----- Records to use
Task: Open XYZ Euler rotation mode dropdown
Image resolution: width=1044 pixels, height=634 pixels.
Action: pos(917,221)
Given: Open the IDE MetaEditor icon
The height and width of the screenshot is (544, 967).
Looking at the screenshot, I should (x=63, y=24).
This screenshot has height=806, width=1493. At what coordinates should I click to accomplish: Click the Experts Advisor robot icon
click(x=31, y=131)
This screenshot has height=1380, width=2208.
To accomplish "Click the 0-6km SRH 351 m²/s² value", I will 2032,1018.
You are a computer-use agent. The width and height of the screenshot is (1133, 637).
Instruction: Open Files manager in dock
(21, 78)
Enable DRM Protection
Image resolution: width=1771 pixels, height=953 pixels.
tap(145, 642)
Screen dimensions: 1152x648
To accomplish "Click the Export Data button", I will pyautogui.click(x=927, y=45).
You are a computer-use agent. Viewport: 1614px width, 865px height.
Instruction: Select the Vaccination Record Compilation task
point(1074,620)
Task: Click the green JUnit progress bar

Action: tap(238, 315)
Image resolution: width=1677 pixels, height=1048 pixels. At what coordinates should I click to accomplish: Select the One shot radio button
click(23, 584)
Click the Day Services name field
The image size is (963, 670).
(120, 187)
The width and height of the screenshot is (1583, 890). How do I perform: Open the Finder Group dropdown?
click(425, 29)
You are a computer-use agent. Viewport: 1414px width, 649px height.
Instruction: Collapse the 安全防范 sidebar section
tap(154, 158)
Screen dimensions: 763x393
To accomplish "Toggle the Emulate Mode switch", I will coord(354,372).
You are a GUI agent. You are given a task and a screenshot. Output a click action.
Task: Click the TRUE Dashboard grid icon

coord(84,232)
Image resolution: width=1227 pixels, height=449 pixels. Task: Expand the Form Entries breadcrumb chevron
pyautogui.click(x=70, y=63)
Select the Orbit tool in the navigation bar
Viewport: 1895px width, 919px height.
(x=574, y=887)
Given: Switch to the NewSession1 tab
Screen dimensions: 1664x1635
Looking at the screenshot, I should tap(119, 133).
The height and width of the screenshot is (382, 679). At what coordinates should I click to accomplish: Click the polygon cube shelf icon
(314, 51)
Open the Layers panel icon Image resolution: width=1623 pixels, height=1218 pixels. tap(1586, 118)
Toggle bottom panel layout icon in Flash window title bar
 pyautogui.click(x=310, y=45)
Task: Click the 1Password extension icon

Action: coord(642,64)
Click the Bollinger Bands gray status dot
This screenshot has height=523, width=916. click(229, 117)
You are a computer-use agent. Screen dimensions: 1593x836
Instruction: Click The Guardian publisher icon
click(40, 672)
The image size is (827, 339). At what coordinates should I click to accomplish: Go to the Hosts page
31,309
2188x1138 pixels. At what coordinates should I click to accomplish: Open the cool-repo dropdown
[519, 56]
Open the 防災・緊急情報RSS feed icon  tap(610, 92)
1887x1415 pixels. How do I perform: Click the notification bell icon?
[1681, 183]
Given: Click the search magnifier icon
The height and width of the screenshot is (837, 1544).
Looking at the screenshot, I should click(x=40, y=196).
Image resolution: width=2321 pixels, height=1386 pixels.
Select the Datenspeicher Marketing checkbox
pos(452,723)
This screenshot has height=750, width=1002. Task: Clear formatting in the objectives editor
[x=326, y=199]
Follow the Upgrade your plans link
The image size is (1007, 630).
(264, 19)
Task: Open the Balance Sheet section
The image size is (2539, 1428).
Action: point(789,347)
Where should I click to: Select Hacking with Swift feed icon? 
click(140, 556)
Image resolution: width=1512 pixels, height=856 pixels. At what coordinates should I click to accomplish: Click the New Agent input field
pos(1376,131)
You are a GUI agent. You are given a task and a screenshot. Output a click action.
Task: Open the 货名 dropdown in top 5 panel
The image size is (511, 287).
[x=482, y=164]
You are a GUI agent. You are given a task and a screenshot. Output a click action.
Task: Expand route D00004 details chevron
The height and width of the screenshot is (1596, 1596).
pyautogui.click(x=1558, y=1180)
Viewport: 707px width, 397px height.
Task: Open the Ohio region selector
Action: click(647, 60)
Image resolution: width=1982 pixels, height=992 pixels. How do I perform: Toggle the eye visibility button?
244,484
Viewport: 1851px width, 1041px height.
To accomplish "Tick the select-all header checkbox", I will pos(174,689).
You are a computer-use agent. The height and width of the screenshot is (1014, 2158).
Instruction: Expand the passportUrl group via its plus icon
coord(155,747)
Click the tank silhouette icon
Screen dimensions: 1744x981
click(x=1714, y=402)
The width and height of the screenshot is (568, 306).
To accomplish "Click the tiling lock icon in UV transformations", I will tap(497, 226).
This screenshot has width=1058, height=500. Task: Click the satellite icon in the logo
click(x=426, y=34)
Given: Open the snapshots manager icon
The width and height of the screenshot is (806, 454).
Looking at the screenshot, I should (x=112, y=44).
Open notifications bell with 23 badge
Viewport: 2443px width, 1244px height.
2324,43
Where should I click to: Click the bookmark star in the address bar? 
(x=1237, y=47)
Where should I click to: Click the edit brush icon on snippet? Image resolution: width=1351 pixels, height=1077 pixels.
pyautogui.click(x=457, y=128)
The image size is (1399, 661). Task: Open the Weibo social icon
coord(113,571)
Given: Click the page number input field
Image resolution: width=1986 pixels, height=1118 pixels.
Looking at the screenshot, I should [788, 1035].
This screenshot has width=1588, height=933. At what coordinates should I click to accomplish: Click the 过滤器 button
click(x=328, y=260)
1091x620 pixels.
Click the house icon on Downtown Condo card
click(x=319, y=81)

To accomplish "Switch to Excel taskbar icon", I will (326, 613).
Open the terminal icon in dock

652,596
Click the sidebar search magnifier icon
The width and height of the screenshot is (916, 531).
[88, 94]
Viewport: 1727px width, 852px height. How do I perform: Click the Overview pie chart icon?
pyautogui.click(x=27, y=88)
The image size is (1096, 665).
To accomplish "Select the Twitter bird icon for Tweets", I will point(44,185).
----------
▸ Work required: Every line above with the word "search" belongs in the answer, copied as written.

▸ Response:
Given: Click the search magnifier icon
Click the sidebar search magnifier icon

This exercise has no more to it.